The Boss, Dogbert and an Elbonian sit around a conference table. The Elbonian says, "We're offering attractive incentives to companies that move to Elbonia." The Elbonian continues, "Zero taxes, cheerful slave labor, amnesty from any inconvenient laws, and absolutely no environmental regulations!" The Boss asks, "Is that the best you can do?" The Elbonian hands a baby across the table and says, "Here, use my first born son as a lawn ornament."
The Boss, Dilbert, Wally, Alice and Dogbert sit at a conference table. The Boss says, "I've hired the 'Dogbert Touchy-Feely Institute' to teach use about teamwork." Dogbert says, "We'll start with an exercise about trust. I want each of you to sign blank checks and give them to me." As they all hand Dogbert checks, Dilbert asks, "What will this teach us about trust?" Dogbert replies, "It will teach you that trust is an excellent quality for other people to have."

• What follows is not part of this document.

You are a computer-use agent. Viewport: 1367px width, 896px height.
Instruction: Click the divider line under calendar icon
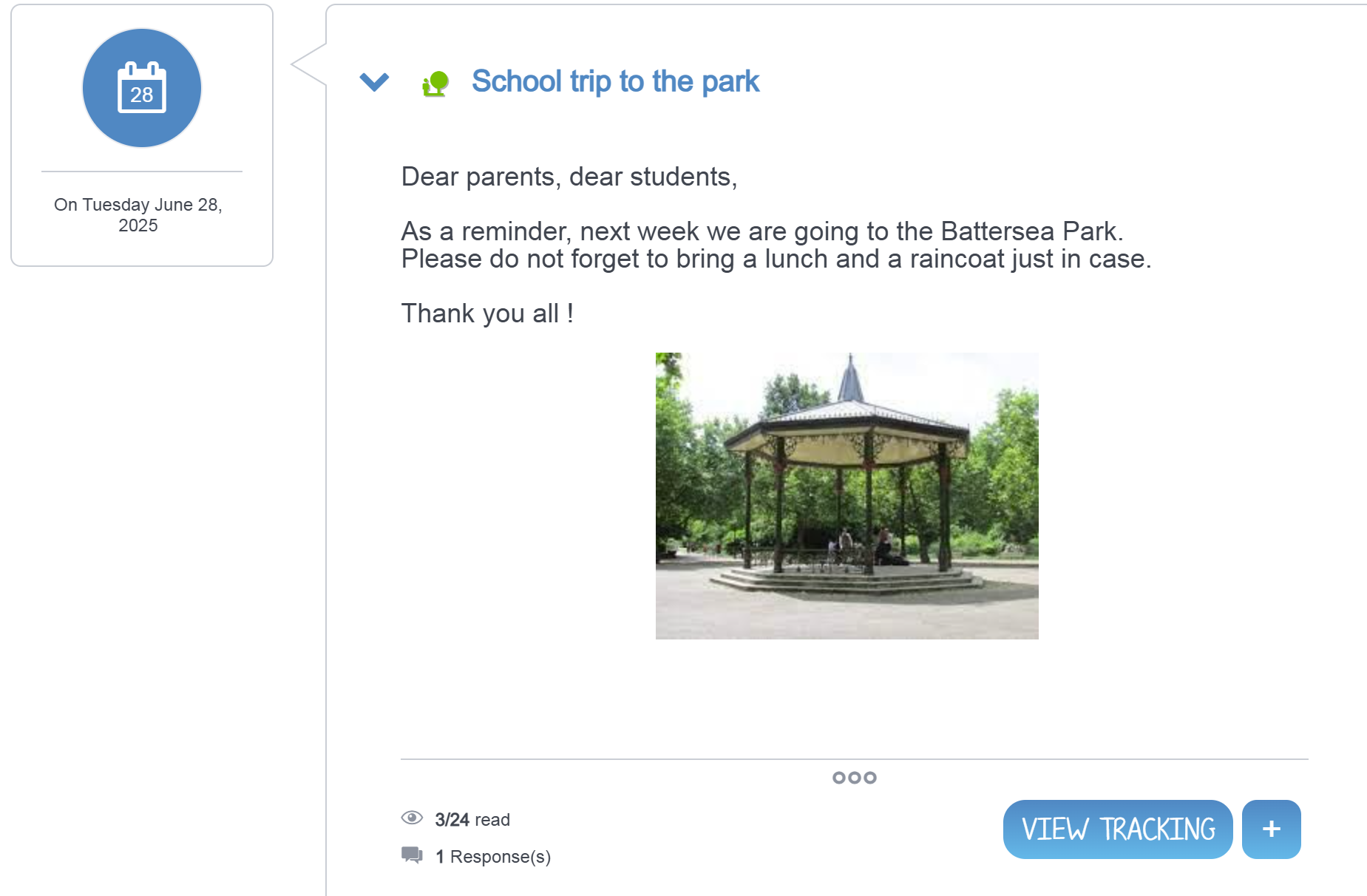click(x=141, y=172)

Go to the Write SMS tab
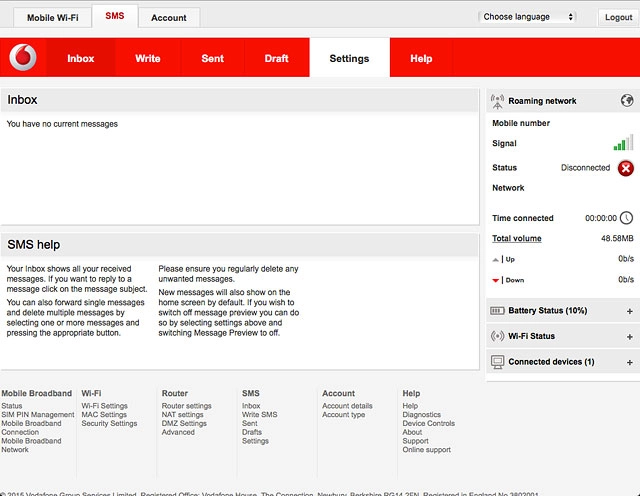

The Boss, his son, and Dilbert. The Boss points at his son and says, "I hired my son to manage our Technology Development Group." The Boss continues, "He's young, but I'm almost positive he went to college." Dilbert and The Boss' son walk away. Dilbert says, "Where did you go to college?" The Boss' son replies, "Actually, I hid in the attic for four years."
Wally, The Boss' son, and Dilbert sitting at a table. The Boss' son says, "My dad taught me everything I know." The Boss' son, Dilbert, and Alice sitting at table. The Boss' son continues, "He used to say 'Don't drink the pickle juice until the pickles are gone.'" Wally asks, "Was that a big problem at your house?" The Boss' son answers, "Have you ever been hit in the eye with a pickle?"
Caption: Son-of-a-Boss Son-of-a-Boss spaeking with Alice, who is sitting at her computer terminal. Son-of-a-Boss says, "You have to make our product so simple that my mom could use it." Alice turns around and says, "It's already so simple a hamster could use it. How much dumber is your mom?" Son-of-a-Boss responds, "Maybe we should leave my mom out of this." Alice says, "MY mom is a physicist."
Caption: Son-of-a-Boss Dilbert, Wally, and Son-of-a-Boss sitting at table. Son-of-a-Boss says, "My complete lack of knowledge has not gone unnoticed." Son-of-a-Boss continues, "I've been promoted to Vice President of Marketing!" Son-of-a-Boss says, "If you feel the need to buy me a gift, I'd love a piano."
Dilbert and Dilbert's Mom are in the kitchen. Dilbert says, "My boss told me to buy a bunch of equipment that we don't need." Dilbert's Mom hands Dilbert a piece of cake and a glass of milk. Dilbert says, "That way our budget won't get cut next year." Dilbert's mom says, "I'm so proud of you, son." Dilbert says, "How do you say that with a straight face?" Dilbert's mom says, "I try to imagine you as a navy seal." Dilbert's mom salutes.
Dilbert's Mom pours a cup of coffee. Dilbert has a unicorn horn growing out of his forehead. Dilbert says, "At least I can count on my mom to love me, despite my horn." Dilbert's Mom says, "Yes, of course, albeit not as much as before." Dilbert says, "How much less?" Dilbert's mom says, "Don't worry my love of unicorns practically covers the gap."
Dilbert is standing in front of Carol the Secretary's desk. She says to him, "My son is flunking all his classes. I'm hoping he can get a job involving computers." Dilbert asks, "Carrying them?" Back home, at the end of the day, Dilbert confesses to Dogbert, "People don't like it when you fill in the blanks in their stories."